Session-based recommender systems predict the next item based on the session – the sequence of items it has interacted with previously. There are several ways to select negative examples:

1. From a uniform distribution over all items

2. From the distribution obtained from the frequency of interaction of each item with each user

3. Combination of 1 and 2.

Negative examples can be sampled one at a time: for each positive interaction (elementwise), for each session (sessionwise), for each batch (batchwise). The element-wise approach suffers from the fact that it contains a special computational complexity, while other approaches are faster.
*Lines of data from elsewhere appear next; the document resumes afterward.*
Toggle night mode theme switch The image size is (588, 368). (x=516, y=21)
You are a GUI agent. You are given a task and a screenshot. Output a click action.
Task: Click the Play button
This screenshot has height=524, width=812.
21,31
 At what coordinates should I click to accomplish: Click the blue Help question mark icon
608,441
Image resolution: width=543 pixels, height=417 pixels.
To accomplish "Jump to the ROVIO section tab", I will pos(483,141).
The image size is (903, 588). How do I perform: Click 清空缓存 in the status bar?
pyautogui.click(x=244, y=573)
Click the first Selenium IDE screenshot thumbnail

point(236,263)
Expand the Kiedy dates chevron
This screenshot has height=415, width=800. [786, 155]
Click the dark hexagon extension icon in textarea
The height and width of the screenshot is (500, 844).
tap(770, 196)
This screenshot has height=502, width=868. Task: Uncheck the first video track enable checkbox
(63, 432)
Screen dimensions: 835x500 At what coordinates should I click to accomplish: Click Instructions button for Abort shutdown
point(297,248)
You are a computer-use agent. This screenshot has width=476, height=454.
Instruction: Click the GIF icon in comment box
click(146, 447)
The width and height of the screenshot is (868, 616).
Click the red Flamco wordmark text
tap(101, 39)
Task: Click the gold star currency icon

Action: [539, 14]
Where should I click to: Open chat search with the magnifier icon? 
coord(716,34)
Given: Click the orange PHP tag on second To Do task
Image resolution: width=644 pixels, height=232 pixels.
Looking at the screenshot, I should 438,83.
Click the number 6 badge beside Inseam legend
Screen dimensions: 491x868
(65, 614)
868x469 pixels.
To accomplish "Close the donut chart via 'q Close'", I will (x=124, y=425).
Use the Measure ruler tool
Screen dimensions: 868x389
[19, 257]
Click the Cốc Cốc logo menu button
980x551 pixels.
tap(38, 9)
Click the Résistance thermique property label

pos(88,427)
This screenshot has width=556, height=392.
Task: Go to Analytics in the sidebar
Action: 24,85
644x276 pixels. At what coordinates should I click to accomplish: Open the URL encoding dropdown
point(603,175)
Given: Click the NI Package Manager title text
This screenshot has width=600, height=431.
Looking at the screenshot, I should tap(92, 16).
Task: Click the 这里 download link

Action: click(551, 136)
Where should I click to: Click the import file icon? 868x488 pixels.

TRON uses a combination of sessionwise and batchwise approaches, while using top-k sampling. All this on top of SASRec with Sampled Softmax Loss.

Experiments were conducted on 2 variants of sampling technique combinations: uniform+sessionwise, batchwise+sessionwise, within the framework of which it was found that with a sufficiently large number of negative examples, TRON wins all other models included in the comparison in most cases.